#### Stored data:
..........

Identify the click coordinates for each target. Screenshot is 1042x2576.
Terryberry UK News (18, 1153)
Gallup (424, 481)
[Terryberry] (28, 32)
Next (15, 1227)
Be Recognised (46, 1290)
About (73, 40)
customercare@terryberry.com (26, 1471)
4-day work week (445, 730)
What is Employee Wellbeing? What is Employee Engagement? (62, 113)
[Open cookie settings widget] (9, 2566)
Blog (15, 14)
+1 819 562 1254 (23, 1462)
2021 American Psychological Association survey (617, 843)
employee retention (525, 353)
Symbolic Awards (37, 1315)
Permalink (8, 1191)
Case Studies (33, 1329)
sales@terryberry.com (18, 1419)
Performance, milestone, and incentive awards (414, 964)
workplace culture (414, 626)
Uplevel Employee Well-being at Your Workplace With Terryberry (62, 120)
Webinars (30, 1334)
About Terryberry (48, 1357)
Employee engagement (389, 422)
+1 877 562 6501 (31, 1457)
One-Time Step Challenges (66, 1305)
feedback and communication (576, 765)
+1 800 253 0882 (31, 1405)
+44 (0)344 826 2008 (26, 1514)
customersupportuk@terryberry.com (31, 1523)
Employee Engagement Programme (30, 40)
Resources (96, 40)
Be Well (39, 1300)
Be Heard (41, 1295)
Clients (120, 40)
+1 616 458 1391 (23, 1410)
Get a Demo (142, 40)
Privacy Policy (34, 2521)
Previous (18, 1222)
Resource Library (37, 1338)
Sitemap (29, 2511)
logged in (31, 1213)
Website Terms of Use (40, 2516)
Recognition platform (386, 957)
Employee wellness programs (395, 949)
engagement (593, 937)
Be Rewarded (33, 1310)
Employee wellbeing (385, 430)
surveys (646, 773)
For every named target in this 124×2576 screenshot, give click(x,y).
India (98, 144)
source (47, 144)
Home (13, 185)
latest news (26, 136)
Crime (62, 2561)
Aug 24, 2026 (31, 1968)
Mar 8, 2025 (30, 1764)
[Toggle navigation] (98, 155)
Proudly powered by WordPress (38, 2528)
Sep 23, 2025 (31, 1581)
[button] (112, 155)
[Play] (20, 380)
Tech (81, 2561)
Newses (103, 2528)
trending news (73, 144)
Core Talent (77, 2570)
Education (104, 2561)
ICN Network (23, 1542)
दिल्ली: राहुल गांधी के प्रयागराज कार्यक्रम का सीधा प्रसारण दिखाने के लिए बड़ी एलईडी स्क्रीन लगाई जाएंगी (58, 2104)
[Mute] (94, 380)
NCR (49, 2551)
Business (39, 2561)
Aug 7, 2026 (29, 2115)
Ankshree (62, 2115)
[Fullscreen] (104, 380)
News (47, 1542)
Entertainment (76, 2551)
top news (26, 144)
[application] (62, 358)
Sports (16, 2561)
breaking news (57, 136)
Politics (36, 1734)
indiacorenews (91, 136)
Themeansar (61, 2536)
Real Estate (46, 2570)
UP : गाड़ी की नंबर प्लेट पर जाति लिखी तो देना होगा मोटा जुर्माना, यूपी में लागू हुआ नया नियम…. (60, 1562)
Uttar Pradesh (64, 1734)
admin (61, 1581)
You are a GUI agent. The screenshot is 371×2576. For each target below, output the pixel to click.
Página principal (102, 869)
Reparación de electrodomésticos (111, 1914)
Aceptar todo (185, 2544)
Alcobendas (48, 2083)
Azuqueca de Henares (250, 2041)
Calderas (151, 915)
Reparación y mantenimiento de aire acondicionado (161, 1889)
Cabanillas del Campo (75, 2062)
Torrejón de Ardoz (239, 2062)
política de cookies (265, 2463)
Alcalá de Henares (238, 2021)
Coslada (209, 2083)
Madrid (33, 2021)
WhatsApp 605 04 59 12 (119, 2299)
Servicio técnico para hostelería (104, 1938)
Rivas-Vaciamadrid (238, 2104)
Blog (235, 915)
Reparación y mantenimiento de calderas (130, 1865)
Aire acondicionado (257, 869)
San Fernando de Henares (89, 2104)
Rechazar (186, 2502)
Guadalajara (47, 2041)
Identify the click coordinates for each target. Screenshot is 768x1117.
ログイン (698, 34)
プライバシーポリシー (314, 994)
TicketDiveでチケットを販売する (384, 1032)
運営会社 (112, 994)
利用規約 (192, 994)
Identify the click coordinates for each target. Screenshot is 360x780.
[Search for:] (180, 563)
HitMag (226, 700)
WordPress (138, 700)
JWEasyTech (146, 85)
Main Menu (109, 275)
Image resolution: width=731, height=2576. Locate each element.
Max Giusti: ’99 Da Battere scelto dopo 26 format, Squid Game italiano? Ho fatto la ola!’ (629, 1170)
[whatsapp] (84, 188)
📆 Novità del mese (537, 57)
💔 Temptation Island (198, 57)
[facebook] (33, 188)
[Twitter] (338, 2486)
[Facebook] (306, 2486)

..........

Transcribe, please, every line from the first line of the listing above through the line with "workplace culture (414, 626)". Keep both ends and nothing else.

Identify the click coordinates for each target. Screenshot is 1042x2576.
Terryberry UK News (18, 1153)
Gallup (424, 481)
[Terryberry] (28, 32)
Next (15, 1227)
Be Recognised (46, 1290)
About (73, 40)
customercare@terryberry.com (26, 1471)
4-day work week (445, 730)
What is Employee Wellbeing? What is Employee Engagement? (62, 113)
[Open cookie settings widget] (9, 2566)
Blog (15, 14)
+1 819 562 1254 (23, 1462)
2021 American Psychological Association survey (617, 843)
employee retention (525, 353)
Symbolic Awards (37, 1315)
Permalink (8, 1191)
Case Studies (33, 1329)
sales@terryberry.com (18, 1419)
Performance, milestone, and incentive awards (414, 964)
workplace culture (414, 626)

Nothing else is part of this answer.